In almost 40 years of coaching, Etter has been hit twice, he said — once in the back after he turned away from a line drive. He also hit the ground as a line drive zoomed toward his head.

“I collapsed just in time to avoid it. It must have been funny — the opposing coaches really laughed,” he said.

The pros use wood bats; high school and college teams use aluminum. A study by Dr. Daniel Russell that’s available at kettering.edu shows that balls travel from 70 to 101 mph off wood bats and 70-108 mph off aluminum bats.

Spokesperson Stacey Osburn told the Harrisonburg (Va.) Daily News Record that the NCAA has no plans for a rule to make coaches wear helmets.
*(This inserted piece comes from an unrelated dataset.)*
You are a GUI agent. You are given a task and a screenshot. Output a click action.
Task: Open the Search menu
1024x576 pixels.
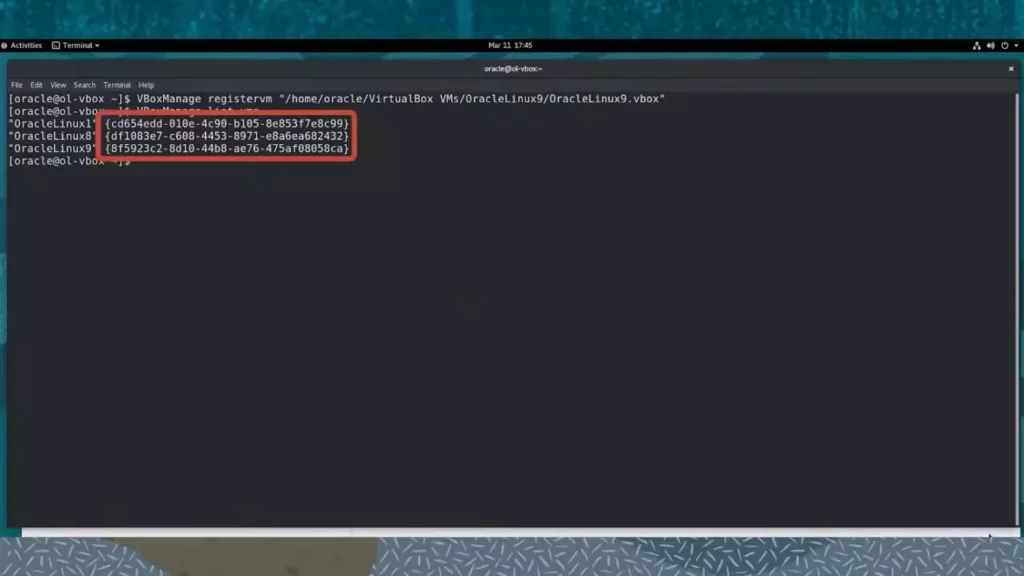[x=84, y=84]

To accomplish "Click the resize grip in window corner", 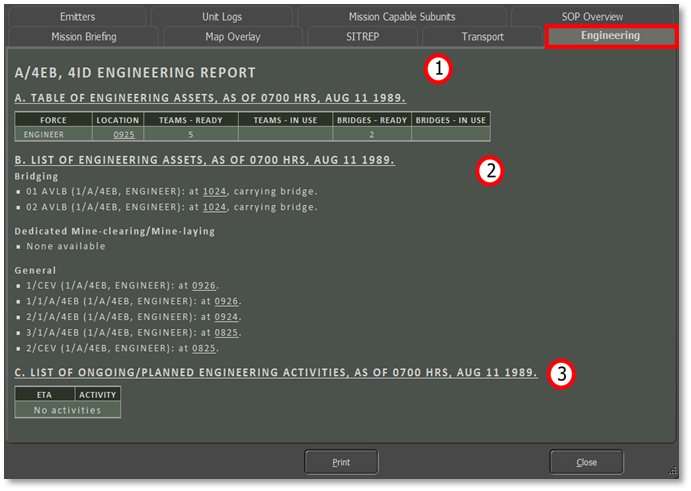I will 673,471.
“We do not have that helmet mandate, and I’m not aware at this point of any discussions so far,” she said.

“History would tell you that if colleges go to it, high schools probably will,” Menees said.

Relatively young Ringgold coach Brent Tucker said he has never been hit and wouldn’t want to wear a helmet.
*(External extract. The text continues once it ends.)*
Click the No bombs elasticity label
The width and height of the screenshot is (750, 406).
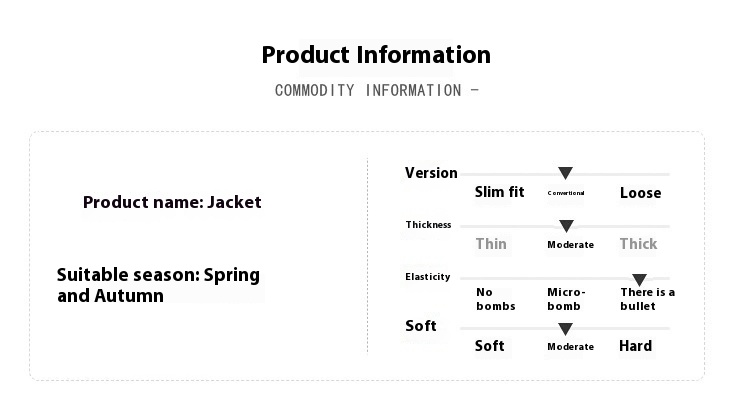[495, 299]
“I believe some choices should be left up to the individual. If I felt unsafe, I would wear one,” Tucker said.

“I have been hit a couple of times in the ankle,” said Grace Academy coach Ruston Pierce. “I don’t recall any time the ball was close to my head. As coaches, we assume the risk that comes with standing in coaching boxes. Generally speaking, once the ball is pitched we should be watching the hitter anyway.

“As far as the major leagues, if I was standing 90 feet from (Cardinals slugger) Albert Pujols, I would probably put on full catching gear. It isn’t comparable (to high school).”

While they aren’t resigned to wearing helmets, some coaches including Soddy-Daisy’s Steve Garland believe such a rule isn’t too far away.

“It’s only a matter of time,” he said. “I also foresee wood bats at all levels. Athletes continue to get bigger and stronger, while coaches get older and slower. I wouldn’t mind wearing a helmet. I might feel like a dork at the beginning, but we would all look like dorks together.

“But let’s be honest. Those of us fortunate enough to get paid to coach high school baseball — it could be a lot worse. I’d still love coaching if they told me to wear a clown suit.”